Saved data entries ::
-=-=-=-=-

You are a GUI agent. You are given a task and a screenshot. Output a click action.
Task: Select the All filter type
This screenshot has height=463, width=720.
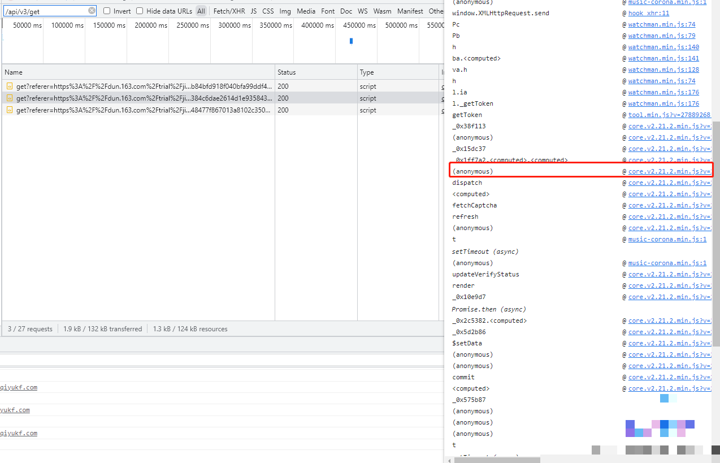(x=201, y=11)
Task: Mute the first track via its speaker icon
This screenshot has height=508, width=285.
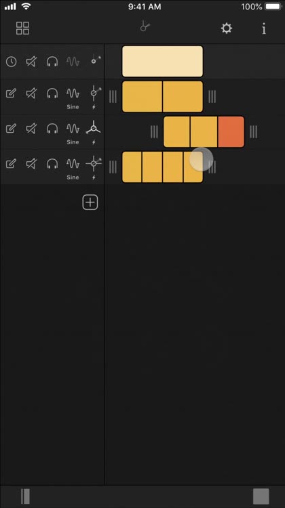Action: [x=31, y=62]
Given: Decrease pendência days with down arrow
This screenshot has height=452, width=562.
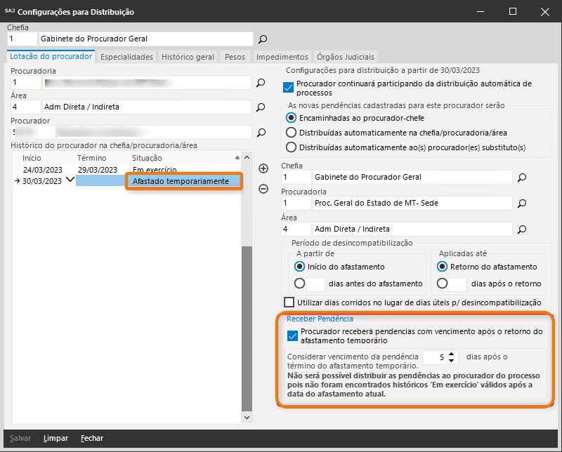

-=-=-=-=-

Work order :: From the first line to the last, write out the data above exactly. Omit the pictures.

Finished exercise ::
You are a GUI agent. You are given a task and a screenshot. Output a click action.
Task: Select the All filter type
This screenshot has height=463, width=720.
(x=201, y=11)
Task: Mute the first track via its speaker icon
This screenshot has height=508, width=285.
Action: [x=31, y=62]
Given: Decrease pendência days with down arrow
This screenshot has height=452, width=562.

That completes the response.